## What is expected
Return all the lines below in which the string "screenshot" appears.

## Entries supplied
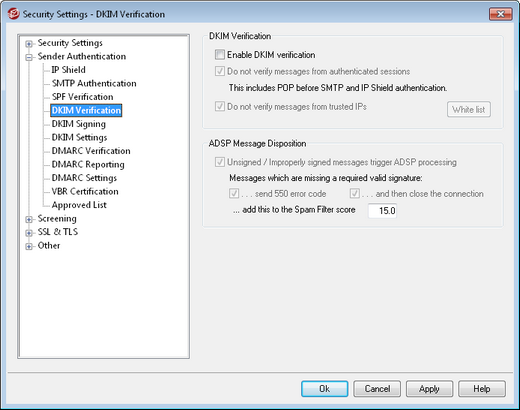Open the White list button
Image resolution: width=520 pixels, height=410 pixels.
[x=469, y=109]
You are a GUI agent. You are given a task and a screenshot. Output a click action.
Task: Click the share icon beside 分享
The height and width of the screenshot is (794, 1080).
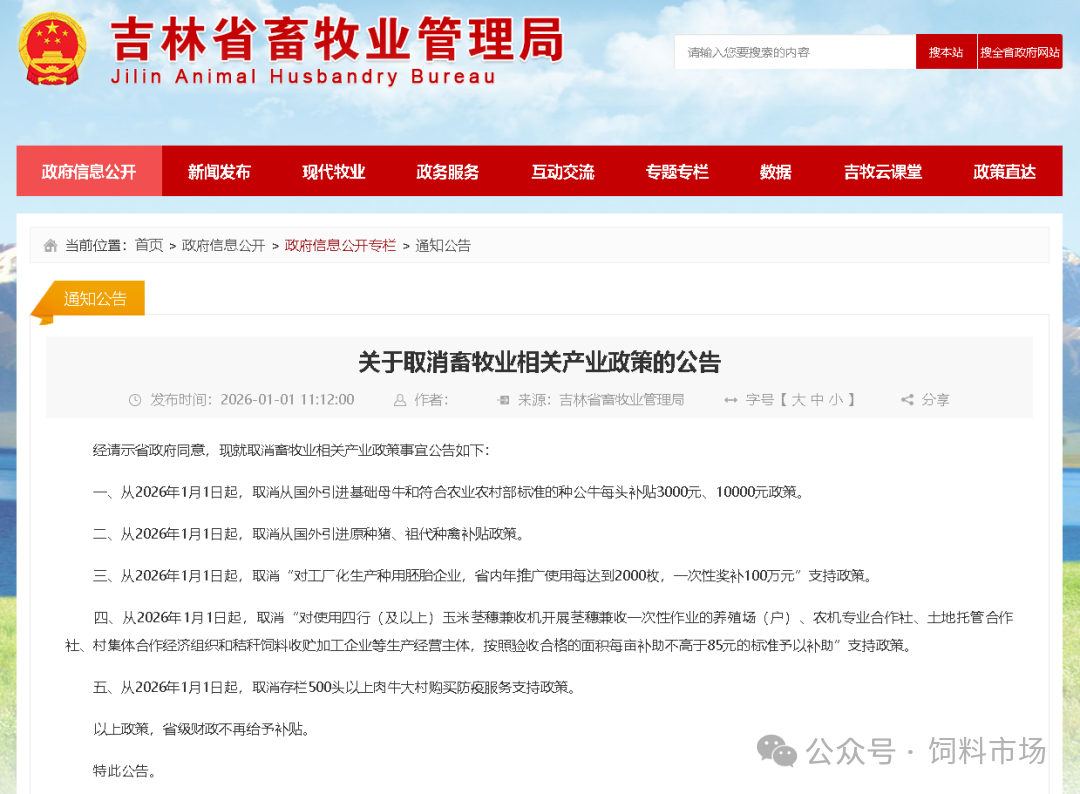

## Result of the task
You are a GUI agent. You are given a task and a screenshot. Output a click action.
The height and width of the screenshot is (794, 1080).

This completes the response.